## What this task involves
Using the listing below, set down exactly the lines starting at the line that contains "Open the Imagen menu" and ending at the line that contains "This screenshot has width=825, height=401.", both included, and no others.

+++ Excerpted records +++

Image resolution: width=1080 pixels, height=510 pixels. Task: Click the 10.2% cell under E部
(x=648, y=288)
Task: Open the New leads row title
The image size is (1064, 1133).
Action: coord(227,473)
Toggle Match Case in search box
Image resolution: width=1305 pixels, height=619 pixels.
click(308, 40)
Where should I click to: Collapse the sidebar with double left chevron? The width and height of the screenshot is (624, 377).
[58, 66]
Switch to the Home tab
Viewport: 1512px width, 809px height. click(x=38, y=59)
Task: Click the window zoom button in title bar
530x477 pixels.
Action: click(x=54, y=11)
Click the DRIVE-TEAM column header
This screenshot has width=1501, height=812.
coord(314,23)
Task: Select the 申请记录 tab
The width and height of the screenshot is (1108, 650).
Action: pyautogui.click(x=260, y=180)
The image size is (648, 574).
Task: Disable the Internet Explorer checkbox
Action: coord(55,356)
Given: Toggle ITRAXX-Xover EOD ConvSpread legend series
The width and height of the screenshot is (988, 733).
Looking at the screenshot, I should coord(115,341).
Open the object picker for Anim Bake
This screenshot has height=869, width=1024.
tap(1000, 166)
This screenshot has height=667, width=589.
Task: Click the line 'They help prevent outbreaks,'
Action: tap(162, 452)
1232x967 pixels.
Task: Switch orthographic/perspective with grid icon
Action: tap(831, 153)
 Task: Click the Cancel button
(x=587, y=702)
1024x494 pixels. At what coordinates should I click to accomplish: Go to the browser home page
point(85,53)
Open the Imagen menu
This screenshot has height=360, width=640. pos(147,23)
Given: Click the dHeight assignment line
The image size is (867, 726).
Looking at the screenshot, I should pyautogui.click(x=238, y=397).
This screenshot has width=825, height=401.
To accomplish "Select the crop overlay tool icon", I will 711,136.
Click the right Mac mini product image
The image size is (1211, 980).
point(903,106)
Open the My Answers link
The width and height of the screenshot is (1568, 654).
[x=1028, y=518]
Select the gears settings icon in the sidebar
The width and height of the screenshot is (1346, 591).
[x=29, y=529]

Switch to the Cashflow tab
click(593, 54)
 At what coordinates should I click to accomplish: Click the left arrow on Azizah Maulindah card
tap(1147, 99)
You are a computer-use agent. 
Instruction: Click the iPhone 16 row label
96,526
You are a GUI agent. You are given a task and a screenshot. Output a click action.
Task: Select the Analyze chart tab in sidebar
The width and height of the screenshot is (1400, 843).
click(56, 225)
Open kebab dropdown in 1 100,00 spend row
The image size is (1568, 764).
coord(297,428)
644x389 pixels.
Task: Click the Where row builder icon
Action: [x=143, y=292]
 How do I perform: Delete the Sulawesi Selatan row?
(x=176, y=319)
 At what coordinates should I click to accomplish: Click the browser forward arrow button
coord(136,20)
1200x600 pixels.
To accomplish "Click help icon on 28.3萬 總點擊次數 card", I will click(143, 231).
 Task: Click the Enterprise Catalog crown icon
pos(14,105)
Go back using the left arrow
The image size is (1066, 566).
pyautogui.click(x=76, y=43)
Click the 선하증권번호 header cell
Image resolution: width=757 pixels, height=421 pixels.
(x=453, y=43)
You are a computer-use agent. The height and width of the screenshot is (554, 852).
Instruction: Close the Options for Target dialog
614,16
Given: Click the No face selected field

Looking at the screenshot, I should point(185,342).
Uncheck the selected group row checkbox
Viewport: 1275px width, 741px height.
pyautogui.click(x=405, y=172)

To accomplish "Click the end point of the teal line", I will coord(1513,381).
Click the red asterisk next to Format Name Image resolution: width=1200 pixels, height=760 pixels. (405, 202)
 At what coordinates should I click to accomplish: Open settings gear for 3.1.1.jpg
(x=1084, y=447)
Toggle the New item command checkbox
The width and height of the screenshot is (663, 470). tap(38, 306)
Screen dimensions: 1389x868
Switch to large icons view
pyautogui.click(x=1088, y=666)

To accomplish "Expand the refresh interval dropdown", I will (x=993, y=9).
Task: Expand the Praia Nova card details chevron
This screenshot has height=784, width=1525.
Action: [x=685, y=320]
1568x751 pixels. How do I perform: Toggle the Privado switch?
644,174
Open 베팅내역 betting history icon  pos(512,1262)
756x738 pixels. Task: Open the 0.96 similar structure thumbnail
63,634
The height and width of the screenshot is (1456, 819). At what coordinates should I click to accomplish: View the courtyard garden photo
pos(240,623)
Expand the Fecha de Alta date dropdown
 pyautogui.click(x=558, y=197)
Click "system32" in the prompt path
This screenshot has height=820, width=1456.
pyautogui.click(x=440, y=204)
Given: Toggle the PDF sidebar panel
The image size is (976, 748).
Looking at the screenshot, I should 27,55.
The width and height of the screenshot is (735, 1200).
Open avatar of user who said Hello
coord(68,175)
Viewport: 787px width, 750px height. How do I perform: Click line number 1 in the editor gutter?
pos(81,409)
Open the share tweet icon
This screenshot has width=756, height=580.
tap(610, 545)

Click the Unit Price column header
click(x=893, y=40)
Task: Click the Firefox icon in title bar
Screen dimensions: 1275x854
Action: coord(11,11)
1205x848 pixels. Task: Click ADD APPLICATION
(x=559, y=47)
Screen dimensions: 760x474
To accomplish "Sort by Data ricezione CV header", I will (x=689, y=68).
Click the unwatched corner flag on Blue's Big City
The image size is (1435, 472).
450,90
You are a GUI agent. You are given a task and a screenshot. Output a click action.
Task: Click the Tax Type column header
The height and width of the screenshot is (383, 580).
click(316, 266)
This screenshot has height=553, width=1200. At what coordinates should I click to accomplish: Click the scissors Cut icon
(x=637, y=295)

+++

## Written reply
Open the Imagen menu
This screenshot has height=360, width=640. pos(147,23)
Given: Click the dHeight assignment line
The image size is (867, 726).
Looking at the screenshot, I should pyautogui.click(x=238, y=397).
This screenshot has width=825, height=401.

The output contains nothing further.